Der Zürcher Privatbankier Oskar Holenweger war am 11. Dezember 2003 verhaftet worden. Der Anfangsverdacht der Drogengeldwäscherei gegen den Gründer der Tempus-Bank hatte sich jedoch schnell zerschlagen. Das Bundesstrafgericht hatte Holenweger am 21. April auf der ganzen Linie freigesprochen. Er war der Geldwäscherei, Urkundenfälschung, ungetreuen Geschäftsbesorgung und Bestechung beschuldigt worden. Der Einsatz von V-Mann Ramos, der zwei Bundesanwälten das Amt kostete, wurde vom Gericht jedoch als "rechtswidrig" bezeichnet. Auch die Abhörung des Telefons von Holenweger und der Einsatz eines verdeckten Ermittlers seien unrechtmässig gewesen. Das Gericht sprach Holenweger 35 000 Franken Genugtuung und 395 000 Franken als Ersatz für seine Kosten zu.
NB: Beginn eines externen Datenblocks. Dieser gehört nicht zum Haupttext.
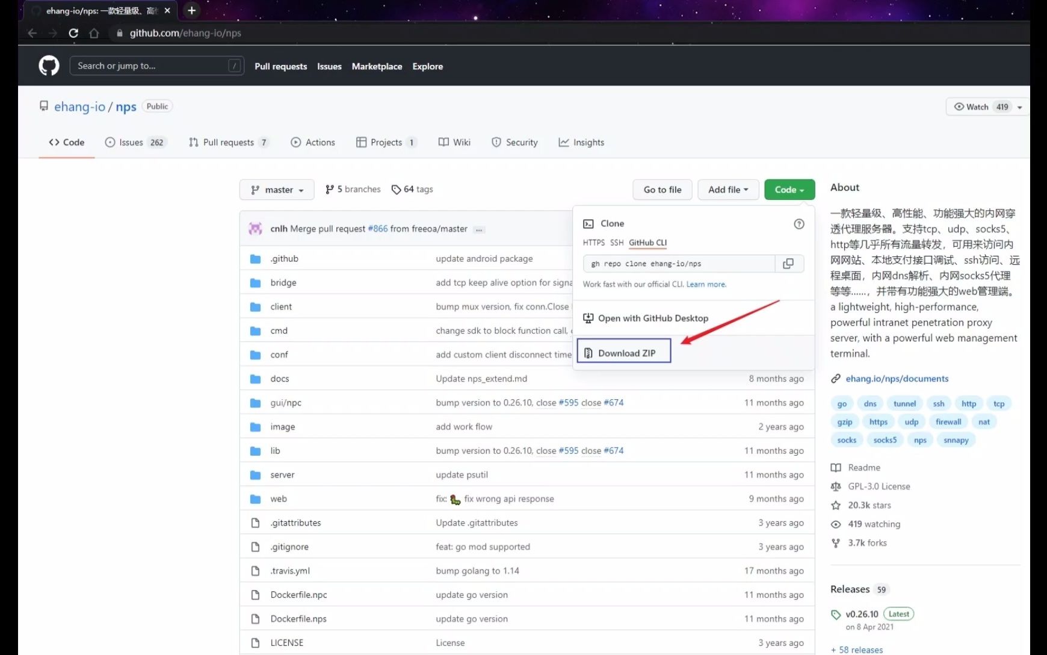Click the eye icon beside 419 watching
Viewport: 1047px width, 655px height.
point(836,524)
Nach dem Freispruch hatte die Bundesanwaltschaft einen Weiterzug ursprünglich nicht ausgeschlossen. "Ich halte fest, dass Bellinzona nicht der Vatikan ist", sagte damals der zuständige Ankläger Lienhard Ochsner. Er spielte darauf an, das Gericht sei nicht unfehlbar. Mit der schriftlichen Urteilsbegründung ist bei der Bundesanwaltschaft nun aber die Erkenntnis gereift, dem neu gewählten obersten Ankläger nach den wiederholten Pleiten seiner Vorgänger einen Neuanfang zu ermöglichen. Michael Lauber war am 28. September zum Nachfolger des nicht wiedergewählten Erwin Beyeler ernannt worden.

Vertrauen in die Bundesanwaltschaft zurückzugewinnen werde einer seiner Schwerpunkte sein, hatte Lauber Anfang Oktober in einem Interview mit dem "Sonntag" gesagt: "Für Vertrauen ist eine klare Kommunikation nötig. Dazu braucht es Gespräche. Entscheide werden dann gefällt, wenn die Lage analysiert ist. Es darf keine Hüftschüsse geben."

Im Nachgang zur Affäre Holenweger, die letztlich auch zur Abwahl des damaligen Bundesrats und EJPD-Vorstehers Christoph Blocher führte, wurde zuletzt der Ruf nach einer Parlamentarischen Untersuchungskommission (PUK) laut. Die Bundesanwaltschaft war neben dem Fall Holenweger wegen den Verfahren gegen die Hells Angels und angebliche Tamil Tigers massiv in die Kritik geraten.